The original portrait captured mum’s bubbly nature and some of her wicked sense of humour. My contour lines make it somewhat abstract and I’m fascinated by the push/pull between photographic fidelity and digital weirdness. Eyelashes remain the least satisfactory aspect because in real life, the fine detail disappears or becomes overstated. The necklace chain is perhaps a little too photorealistic but I still don’t have a solution that doesn’t involve too much detail with three colours and not enough with two.

Of course, I couldn’t use this image as the basis for a collage, so I was fiddling around with different settings trying to make it more useable and accidentally produced something even stranger: an ultra-high contrast version that increases the vibrancy of the palette and adds emphasis to the darkest areas. Wow!

Matti, Portrait of Isobel Coulston III, 2019, digital image, 3296 x 2600 px

I haven’t done any collages of these pictures; mostly driven by the difficulty my supplier has in sourcing bulk, metallic, star-shaped stickers. I have, however, completed another 20-odd transformations; I’ll be showing these in my Instagram feed over the next few months and working on some more photos I’ve identified as likely candidates.

Flowers, 2020

I have a thing for flowers. I can’t get enough of them and I can’t photograph them enough. I also like to draw them and paint them. I find that the simple, repetitive nature of their design lends them to being the subject of one of my favourite genres, Pop Art.

Pop Art emerged in the mid-1950s as a challenge to elite fine art and as a response to the increasingly prevalent world of popular culture. One influential form was the comic book, with simple designs, cheap materials, easy themes, and a limited colour palette. A major artist working in this area is Roy Lichtenstein, and his 1963 work “Whaam!” was one of my early influences (see Tate).

Another of my favourite mid-20th century genres is Psychedelic Art, in which the artist’s genius is activated through the use of hallucinogenic drugs such as LSD or magic mushrooms. Some effects of a good trip are visions, an intensification of colour, the conflation of images and ideas, and a sense of joy. I was exposed to the kind of art that was produced by my big sister’s record and poster collection. Thanks, sis!

When I saw a call for applications by Arc Art & Design for the Arc Mural Project, I immediately made a concept sketch, digitised it, and then filled it with a few bold colour choices.

I couldn’t be specific because the wall hadn’t been chosen yet (as it turns out, the final mural is some 40% wider so the composition is quite different).

I have a thing for reusing, repairing, and recycling whenever I can so I was rapt to find shelves full of paint left over/donated by other muralists. Also available were drop sheets, brushes, paint tin openers, and a ladder. The only new item I bought was a bunch of paint pens for the comic book-style outlines, bringing me in 85% under budget with a load of carbon credit!

— Given material —
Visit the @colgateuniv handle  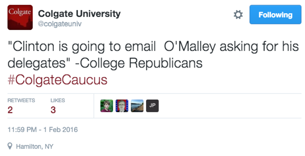[x=60, y=24]
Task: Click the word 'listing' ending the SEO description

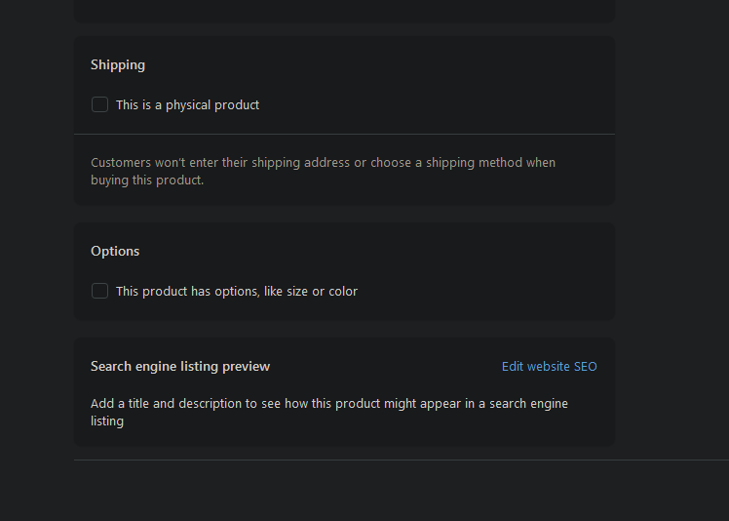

— Exercise requirements —
(a) Retype the passage on the portraits and mural, everything from "Flowers, 2020" down to "genres, Pop Art.".
(b) Please extend the passage on the portraits and mural from where it stops.
The lines aren't needed for what comes next.

— Answers for the tasks —
(a)
Flowers, 2020

I have a thing for flowers. I can’t get enough of them and I can’t photograph them enough. I also like to draw them and paint them. I find that the simple, repetitive nature of their design lends them to being the subject of one of my favourite genres, Pop Art.

(b)
I was given the choice of three walls to paint on, all of which had an extant mural by a former student. I chose the best situated location which featured a work by UNSW alumna, Jamie Parmaxidis. She had also ventured into psychedelic territory, but headed in a very different direction. I’d admired the mind-bending quality of her art since I first saw it last year, but all things must change! One day someone will paint over my mural, too.

After spontaneously chalking up and then base coating my flowers, I started to fill in the background. I knew it would take several coats for the ochre colour to become fully opaque (there’s something about red house paint that makes it somewhat transparent; you even have to use a grey undercoat instead of white). With each layer Jamie’s mural became less visible, but I liked the way persisted in showing through. At this point I made the decision to keep my background somewhat translucent, creating a palimpsest that acknowledges the history of the wall and the presence of previous artists. It also makes “Flowers” look slightly strange as it’s hard to resolve the subtle variations of ochre into anything meaningful. It’s only when you get up close that you can see what’s happening and only if you’ve seen Jamie’s mural that you understand what’s been done.

Meanwhile, I began filling in the flowers in a “randomised” colour pattern, as if a bunch of blooms just happened to tumble across my vision. Even with the base coat, it took three layers to achieve a flat enough effect that emulates the blocky appearance of a comic book cover.

Two weeks after starting, I realised that I’d forgotten to do the hearts of the flowers in contrasting colours, so that delayed completion by a few frustrating days. I did, however, put into practice the trick of wrapping used brushes in plastic so the paint doesn’t dry and you don’t have to rush off to clean each one straight away.

Also, they look delicious.

The first act of inking a comic is to draw the outlines, but painting works the opposite way, making it the penultimate act of this mural. I tried a new technique: Posca paint markers recommended by The Art Scene staff on campus. They’re just like felt-tipped ink pens but are filled with acrylic paint. They were really useful for the outlines and so much easier to use than even the finest brush. I reckon I drew about 200 metres worth of lines from one pen. That’s pretty good value!

The mural took me a couple of weeks to complete, working for 3 or 4 hours on most days. As is usual with a Sydney summer we had bushfire smoke, heatwaves, tropical rain, fog, sunshine, and a leaky awning, so the exposures on the animation I did (above) are a bit “loose”. Still easier than a 2-week time lapse though!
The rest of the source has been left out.